### WORK INSTRUCTION
Go through the records and show each line where the word "agent" occurs.

Top of EXTRACTED ENTRIES

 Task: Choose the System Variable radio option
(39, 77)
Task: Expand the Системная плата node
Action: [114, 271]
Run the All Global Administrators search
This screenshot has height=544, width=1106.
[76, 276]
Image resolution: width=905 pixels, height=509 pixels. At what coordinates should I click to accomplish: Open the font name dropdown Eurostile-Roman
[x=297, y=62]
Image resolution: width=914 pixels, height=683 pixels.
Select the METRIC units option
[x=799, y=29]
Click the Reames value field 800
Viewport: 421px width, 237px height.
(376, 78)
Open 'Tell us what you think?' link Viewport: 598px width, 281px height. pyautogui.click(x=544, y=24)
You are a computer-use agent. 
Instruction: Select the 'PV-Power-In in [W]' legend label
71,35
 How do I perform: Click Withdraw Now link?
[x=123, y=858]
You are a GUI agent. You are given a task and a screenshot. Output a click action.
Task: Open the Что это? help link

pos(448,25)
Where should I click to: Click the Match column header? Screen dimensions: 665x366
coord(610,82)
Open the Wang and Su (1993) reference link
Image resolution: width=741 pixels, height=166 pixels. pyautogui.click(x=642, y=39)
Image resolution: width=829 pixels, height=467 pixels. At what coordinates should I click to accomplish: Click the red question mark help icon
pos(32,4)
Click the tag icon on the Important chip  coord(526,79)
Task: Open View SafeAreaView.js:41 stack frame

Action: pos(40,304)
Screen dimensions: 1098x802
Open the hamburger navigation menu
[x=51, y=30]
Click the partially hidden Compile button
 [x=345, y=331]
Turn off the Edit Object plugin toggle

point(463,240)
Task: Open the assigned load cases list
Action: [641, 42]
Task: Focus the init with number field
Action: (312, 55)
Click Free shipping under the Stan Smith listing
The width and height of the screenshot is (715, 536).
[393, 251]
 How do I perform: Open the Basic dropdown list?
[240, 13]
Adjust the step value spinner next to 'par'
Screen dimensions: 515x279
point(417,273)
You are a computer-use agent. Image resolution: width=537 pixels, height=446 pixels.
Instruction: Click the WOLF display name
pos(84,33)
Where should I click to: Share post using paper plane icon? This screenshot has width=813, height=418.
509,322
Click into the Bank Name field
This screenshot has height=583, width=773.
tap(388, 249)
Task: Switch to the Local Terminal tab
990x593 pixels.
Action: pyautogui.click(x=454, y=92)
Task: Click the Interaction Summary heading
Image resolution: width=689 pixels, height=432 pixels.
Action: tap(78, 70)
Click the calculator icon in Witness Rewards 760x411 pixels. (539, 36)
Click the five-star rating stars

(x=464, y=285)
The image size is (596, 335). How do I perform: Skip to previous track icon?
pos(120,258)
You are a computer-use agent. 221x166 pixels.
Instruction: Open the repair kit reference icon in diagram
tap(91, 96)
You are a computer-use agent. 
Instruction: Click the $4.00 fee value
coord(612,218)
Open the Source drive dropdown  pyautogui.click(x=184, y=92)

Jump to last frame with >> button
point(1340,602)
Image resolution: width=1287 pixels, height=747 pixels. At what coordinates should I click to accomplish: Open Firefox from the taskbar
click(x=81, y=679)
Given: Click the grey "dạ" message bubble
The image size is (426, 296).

Bottom of EXTRACTED ENTRIES

### TASK SOLUTION
You are a computer-use agent. 
You are a GUI agent. You are given a task and a screenshot. Output a click action.
You are a computer-use agent. Image resolution: width=537 pixels, height=446 pixels.
You are a computer-use agent. 221x166 pixels.
You are a computer-use agent. 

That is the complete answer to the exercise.